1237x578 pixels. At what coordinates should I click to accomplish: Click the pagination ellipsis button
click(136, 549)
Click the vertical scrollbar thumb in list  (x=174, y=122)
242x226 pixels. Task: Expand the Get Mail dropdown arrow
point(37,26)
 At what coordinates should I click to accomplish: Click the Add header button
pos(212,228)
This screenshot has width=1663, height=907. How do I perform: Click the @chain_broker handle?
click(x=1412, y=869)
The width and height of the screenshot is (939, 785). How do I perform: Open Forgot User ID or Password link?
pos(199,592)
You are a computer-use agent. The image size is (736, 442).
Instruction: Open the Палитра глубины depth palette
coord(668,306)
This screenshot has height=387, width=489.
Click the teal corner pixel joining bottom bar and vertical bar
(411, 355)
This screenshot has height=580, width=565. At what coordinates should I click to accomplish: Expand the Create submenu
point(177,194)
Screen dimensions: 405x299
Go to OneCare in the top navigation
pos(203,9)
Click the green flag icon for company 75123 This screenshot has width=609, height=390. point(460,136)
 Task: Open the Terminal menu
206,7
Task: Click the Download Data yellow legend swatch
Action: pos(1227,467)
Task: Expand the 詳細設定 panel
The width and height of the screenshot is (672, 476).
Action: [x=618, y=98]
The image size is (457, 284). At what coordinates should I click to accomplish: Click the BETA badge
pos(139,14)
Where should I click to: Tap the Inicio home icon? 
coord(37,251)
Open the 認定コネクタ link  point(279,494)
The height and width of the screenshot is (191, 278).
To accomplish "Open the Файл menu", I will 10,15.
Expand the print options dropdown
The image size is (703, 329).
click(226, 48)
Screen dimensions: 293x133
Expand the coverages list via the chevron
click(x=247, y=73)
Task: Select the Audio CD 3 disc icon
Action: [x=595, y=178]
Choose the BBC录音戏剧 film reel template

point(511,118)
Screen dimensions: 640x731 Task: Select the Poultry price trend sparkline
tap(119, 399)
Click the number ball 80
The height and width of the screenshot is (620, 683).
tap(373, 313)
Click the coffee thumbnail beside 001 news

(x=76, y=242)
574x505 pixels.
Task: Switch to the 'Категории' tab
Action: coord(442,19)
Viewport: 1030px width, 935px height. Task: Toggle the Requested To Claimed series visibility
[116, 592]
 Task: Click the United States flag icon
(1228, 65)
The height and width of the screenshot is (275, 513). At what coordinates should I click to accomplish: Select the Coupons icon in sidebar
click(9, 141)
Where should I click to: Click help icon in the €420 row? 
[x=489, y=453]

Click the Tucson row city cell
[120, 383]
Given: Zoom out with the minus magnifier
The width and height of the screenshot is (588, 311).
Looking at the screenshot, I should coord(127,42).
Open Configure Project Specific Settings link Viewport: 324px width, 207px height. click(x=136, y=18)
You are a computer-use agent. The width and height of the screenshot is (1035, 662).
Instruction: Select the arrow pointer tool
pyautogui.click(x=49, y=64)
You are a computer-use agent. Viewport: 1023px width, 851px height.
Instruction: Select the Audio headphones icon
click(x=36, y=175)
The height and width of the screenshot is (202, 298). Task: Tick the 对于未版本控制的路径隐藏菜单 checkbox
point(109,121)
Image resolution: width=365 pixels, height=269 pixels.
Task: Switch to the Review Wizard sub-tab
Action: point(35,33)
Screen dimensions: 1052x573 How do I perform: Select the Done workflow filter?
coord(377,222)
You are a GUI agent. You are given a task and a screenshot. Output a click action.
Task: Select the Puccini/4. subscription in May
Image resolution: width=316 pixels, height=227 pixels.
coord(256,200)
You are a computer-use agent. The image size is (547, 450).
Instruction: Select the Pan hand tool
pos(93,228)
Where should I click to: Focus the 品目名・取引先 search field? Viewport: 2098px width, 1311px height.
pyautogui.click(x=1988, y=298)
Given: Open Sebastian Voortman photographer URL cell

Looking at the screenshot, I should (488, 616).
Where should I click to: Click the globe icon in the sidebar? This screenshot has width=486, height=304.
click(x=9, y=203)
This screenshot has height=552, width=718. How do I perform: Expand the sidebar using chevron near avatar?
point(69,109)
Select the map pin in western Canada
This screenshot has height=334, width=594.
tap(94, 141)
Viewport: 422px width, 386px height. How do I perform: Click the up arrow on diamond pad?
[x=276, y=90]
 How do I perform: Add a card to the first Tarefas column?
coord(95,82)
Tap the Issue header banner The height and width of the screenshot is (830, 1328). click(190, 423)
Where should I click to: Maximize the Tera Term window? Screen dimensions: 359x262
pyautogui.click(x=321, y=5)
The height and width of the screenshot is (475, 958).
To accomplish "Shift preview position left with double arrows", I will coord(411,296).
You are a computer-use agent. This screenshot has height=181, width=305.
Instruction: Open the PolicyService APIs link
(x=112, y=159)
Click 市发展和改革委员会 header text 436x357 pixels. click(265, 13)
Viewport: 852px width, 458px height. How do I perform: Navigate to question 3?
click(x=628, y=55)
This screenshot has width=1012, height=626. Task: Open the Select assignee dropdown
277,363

REQUIRED ACTION: Produce an exact repeat of the lines from the one containing "You are a computer-use agent. This" through the last line of the data, and nothing more.

ANSWER BOX:
You are a computer-use agent. This screenshot has height=181, width=305.
Instruction: Open the PolicyService APIs link
(x=112, y=159)
Click 市发展和改革委员会 header text 436x357 pixels. click(265, 13)
Viewport: 852px width, 458px height. How do I perform: Navigate to question 3?
click(x=628, y=55)
This screenshot has width=1012, height=626. Task: Open the Select assignee dropdown
277,363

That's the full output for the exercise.